**What you will do**
Retype the part of the listing that opens with the line containing "You are a computer-use agent. The width" and closes with the line containing "coord(35,349)", keeping every character as it appears.

**Stored rows**
******

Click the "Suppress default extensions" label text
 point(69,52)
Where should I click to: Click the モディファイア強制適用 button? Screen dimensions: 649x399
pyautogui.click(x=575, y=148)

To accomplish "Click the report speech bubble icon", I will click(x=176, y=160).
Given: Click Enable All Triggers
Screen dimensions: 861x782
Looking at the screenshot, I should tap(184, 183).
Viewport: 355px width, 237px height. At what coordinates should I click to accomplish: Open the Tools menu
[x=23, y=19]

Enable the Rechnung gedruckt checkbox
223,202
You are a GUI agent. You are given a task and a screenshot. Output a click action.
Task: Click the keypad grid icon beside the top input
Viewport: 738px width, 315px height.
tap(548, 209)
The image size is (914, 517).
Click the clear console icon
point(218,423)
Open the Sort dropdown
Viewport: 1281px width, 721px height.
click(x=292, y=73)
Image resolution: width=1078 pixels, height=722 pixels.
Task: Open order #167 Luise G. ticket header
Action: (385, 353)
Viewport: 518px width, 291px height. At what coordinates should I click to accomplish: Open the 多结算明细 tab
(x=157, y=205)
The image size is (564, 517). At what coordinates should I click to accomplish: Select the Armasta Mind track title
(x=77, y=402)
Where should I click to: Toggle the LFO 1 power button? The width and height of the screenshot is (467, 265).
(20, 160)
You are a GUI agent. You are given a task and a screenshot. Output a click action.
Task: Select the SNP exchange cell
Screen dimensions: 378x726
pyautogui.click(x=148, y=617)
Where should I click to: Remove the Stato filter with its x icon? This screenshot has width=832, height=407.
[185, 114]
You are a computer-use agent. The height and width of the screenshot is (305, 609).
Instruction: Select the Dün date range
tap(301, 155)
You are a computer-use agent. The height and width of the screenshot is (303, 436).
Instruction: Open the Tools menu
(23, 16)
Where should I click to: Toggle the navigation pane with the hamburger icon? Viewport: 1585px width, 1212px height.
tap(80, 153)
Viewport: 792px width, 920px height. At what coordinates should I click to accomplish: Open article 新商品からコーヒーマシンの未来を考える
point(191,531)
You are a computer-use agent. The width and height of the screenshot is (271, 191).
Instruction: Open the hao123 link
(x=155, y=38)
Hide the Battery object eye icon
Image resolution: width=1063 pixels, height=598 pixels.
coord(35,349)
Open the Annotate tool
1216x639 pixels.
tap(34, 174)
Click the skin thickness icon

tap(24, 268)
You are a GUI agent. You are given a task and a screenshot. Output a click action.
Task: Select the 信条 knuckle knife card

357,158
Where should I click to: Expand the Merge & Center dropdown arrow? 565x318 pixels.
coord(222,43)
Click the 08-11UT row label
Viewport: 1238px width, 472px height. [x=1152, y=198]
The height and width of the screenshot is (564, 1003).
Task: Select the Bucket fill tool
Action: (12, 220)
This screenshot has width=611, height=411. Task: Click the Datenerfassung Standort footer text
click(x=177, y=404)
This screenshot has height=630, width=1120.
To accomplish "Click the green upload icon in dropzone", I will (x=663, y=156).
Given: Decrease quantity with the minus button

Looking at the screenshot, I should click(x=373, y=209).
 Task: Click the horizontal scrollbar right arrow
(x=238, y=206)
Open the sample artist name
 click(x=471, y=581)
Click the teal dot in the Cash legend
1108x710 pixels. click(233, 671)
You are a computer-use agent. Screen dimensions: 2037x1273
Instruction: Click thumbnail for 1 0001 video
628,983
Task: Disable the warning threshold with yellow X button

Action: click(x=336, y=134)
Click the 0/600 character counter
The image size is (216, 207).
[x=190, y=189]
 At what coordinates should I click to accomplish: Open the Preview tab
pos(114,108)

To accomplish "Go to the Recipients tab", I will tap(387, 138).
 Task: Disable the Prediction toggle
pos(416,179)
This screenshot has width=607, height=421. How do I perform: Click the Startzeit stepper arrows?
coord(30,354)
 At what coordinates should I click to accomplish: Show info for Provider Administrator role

******

**Solution to the problem**
You are a computer-use agent. The width and height of the screenshot is (271, 191).
Instruction: Open the hao123 link
(x=155, y=38)
Hide the Battery object eye icon
Image resolution: width=1063 pixels, height=598 pixels.
coord(35,349)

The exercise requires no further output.